“I experiment with the two opposing approaches of chaos and control. The chaotic approach is personal, wild, and sculptural. My process embraces imaginative ideas and frequently takes large risks. I often build to the point of collapse, and these unexpected droops are embraced as they take the sculpture beyond the norm. The spontaneous nature of this process is adventurous and produces forms I could not conceptualize by any other means.
In the control state, I make pottery: I start with a plan and make with the consideration of others. Making is concerned with purpose and motivated by necessity in a conversation between maker and user. The unifying thread running through my work is flow state: to be engaged in the playful and exploratory act of making. My projects tend to take on a life of their own and often become larger and more complex than I intend at the start. The resulting forms are creature-like and are symbols of movement and life.”

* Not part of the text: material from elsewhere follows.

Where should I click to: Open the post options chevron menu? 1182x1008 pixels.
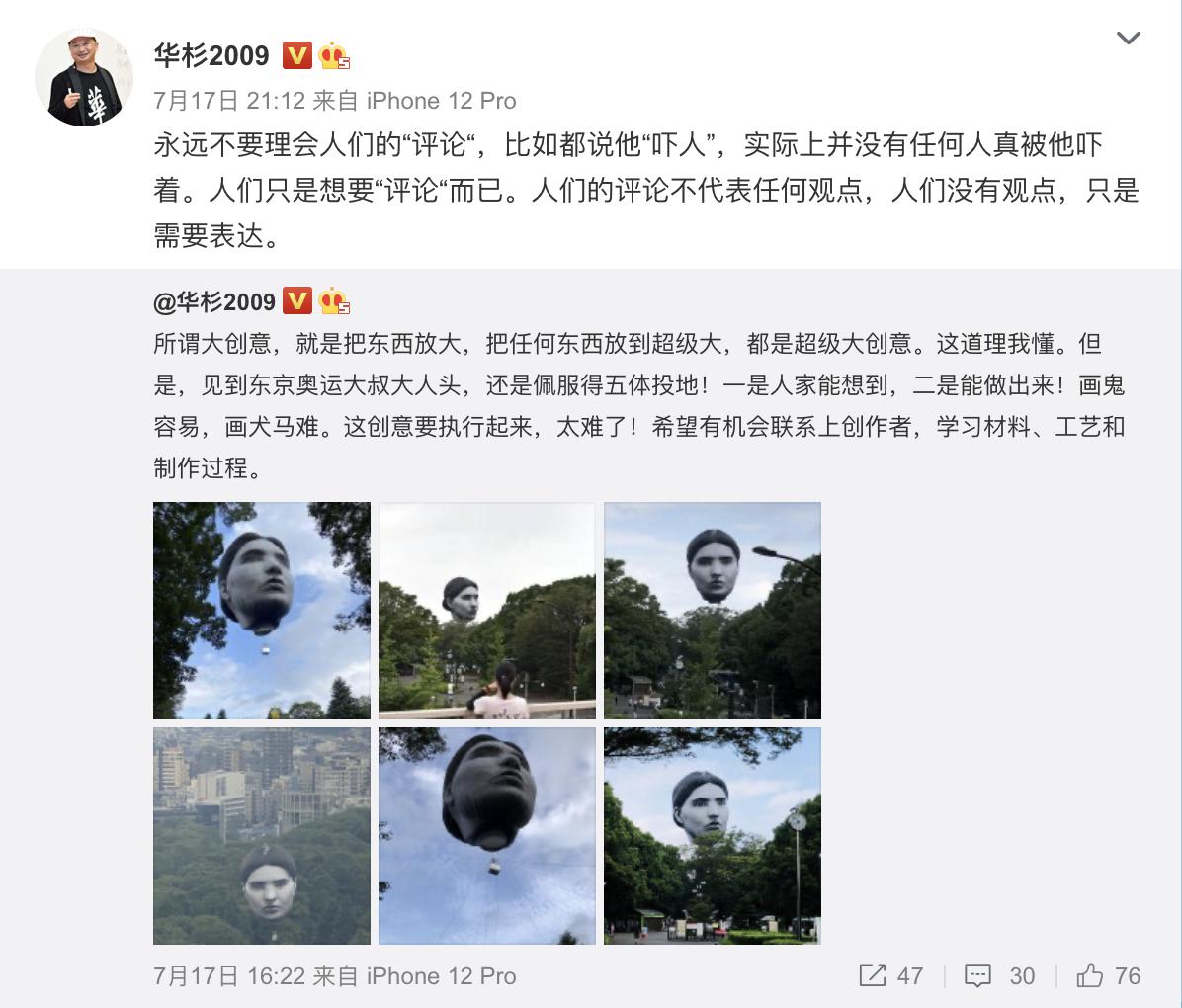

Coleton Lunt considers himself a jazz potter: He learned the standards of ceramics by mastering the anatomy of a pot. Now he sculpts by taking the pot “out of key” through abstraction.
Lunt’s art changes with the environment of his community and is directly influenced by his colleagues and students. His aesthetic often reflects the red rocks of southern Utah where he grew up. At Northern Arizona University Coleton Lunt practiced wood and soda-fired pottery for four years. Afterward, he pushed the abstraction of pottery during an artist residency in Seattle Washington. His work became fully sculptural during his MFA at the University of Notre Dame. Currently, Coleton Lunt is a resident artist at Belger Crane Yard Studios in Kansas City, Missouri.